RECORDS SHOWN:
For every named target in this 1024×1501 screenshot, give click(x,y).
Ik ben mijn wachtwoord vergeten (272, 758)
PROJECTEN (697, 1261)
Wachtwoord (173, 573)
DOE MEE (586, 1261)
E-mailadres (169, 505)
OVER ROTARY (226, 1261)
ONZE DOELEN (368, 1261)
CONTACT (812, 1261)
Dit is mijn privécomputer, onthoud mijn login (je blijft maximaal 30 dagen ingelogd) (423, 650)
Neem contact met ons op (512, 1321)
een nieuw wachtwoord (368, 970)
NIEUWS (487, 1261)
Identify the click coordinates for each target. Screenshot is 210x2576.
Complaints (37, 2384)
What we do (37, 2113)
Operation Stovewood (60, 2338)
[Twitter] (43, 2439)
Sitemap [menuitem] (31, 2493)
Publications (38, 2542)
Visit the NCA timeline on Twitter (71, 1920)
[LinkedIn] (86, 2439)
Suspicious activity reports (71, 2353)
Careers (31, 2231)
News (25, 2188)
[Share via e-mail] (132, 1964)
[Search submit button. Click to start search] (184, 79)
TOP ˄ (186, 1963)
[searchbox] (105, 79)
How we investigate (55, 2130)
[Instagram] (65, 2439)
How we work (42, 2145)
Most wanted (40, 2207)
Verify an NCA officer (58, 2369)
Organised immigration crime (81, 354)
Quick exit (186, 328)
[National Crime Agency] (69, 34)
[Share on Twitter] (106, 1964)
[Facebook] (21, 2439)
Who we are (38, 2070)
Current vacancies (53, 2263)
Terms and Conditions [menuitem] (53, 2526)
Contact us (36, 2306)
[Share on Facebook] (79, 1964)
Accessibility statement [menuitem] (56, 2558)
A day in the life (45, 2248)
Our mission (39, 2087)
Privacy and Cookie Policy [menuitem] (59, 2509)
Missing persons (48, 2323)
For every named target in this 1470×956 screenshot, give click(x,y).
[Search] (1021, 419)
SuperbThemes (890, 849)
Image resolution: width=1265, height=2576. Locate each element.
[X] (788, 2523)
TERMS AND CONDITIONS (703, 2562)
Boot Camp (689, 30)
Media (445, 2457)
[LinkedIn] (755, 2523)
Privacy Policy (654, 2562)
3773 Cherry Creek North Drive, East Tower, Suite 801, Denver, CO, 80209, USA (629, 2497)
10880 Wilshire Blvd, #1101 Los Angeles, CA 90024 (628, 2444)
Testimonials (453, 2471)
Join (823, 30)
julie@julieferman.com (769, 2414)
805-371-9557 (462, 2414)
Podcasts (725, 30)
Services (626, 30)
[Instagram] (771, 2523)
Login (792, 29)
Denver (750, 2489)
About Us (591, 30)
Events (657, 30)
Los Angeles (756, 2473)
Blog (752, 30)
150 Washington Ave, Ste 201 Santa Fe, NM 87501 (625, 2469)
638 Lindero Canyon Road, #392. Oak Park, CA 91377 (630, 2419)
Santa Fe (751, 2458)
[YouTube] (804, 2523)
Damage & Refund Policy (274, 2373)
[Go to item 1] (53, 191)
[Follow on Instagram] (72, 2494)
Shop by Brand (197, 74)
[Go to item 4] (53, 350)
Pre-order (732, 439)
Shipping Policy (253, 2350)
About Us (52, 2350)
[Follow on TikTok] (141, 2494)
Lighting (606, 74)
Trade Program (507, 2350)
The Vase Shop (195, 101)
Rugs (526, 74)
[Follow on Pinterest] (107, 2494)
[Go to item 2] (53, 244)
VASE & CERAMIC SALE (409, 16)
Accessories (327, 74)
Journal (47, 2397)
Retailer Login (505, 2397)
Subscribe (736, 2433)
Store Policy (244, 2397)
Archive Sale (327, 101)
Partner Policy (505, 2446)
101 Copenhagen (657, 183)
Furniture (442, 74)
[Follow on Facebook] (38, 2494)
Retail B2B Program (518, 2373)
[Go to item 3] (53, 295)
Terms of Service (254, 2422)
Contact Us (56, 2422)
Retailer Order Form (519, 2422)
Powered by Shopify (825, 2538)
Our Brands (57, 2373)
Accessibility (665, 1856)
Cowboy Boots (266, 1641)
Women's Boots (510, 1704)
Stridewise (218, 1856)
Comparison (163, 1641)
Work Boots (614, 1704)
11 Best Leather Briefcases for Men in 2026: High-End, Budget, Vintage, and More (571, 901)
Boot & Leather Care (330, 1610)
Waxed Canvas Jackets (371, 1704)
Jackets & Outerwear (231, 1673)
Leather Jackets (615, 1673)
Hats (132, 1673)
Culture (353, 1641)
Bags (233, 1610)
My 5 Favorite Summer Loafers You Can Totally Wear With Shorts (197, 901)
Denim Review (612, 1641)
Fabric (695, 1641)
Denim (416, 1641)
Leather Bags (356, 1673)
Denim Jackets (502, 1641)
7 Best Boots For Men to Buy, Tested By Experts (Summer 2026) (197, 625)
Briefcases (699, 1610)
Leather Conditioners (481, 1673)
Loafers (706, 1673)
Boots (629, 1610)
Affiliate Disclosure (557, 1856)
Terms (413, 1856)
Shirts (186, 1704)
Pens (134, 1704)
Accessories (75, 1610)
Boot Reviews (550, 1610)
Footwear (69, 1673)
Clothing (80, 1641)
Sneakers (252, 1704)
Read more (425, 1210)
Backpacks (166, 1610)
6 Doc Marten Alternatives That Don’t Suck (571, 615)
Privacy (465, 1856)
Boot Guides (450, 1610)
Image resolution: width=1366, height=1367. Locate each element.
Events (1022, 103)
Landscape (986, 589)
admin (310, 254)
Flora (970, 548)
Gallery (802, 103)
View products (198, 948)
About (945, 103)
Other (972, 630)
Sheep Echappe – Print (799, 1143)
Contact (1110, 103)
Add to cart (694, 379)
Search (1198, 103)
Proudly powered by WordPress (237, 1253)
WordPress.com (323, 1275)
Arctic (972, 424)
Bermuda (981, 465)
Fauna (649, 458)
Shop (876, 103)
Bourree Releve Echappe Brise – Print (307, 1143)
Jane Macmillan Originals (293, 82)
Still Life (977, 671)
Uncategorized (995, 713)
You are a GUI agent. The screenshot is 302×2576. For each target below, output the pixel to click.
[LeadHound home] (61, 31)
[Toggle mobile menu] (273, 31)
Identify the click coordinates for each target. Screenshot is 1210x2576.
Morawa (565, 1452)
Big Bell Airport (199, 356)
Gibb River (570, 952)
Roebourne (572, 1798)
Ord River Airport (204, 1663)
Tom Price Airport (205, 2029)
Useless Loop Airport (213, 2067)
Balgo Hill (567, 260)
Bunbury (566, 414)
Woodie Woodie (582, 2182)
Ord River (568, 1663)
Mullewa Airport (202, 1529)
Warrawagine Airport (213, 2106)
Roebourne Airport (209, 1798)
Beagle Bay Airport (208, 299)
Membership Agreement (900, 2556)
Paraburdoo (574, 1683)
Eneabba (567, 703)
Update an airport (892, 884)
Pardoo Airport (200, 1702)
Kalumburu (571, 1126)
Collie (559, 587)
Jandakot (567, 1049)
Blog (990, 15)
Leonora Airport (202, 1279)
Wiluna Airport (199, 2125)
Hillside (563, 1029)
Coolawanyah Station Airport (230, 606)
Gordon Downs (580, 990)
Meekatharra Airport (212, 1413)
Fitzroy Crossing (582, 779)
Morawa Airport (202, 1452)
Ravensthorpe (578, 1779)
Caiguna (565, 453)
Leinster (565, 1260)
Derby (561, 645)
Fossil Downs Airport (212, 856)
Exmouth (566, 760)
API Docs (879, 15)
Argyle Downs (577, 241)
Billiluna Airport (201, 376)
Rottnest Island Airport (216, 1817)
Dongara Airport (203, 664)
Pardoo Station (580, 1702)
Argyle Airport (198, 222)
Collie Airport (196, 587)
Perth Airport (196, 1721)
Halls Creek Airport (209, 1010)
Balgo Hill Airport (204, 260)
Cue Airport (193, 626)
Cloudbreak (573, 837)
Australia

WHAT THE TASK REQUIRES:
What you return must be an exact retyping of the lines above starting at the line with "Contact (1110, 103)" and ending at the line with "You are a GUI", and nothing besides.

RESPONSE AREA:
Contact (1110, 103)
Add to cart (694, 379)
Search (1198, 103)
Proudly powered by WordPress (237, 1253)
WordPress.com (323, 1275)
Arctic (972, 424)
Bermuda (981, 465)
Fauna (649, 458)
Shop (876, 103)
Bourree Releve Echappe Brise – Print (307, 1143)
Jane Macmillan Originals (293, 82)
Still Life (977, 671)
Uncategorized (995, 713)
You are a GUI agent. The screenshot is 302×2576. For each target below, output the pixel to click.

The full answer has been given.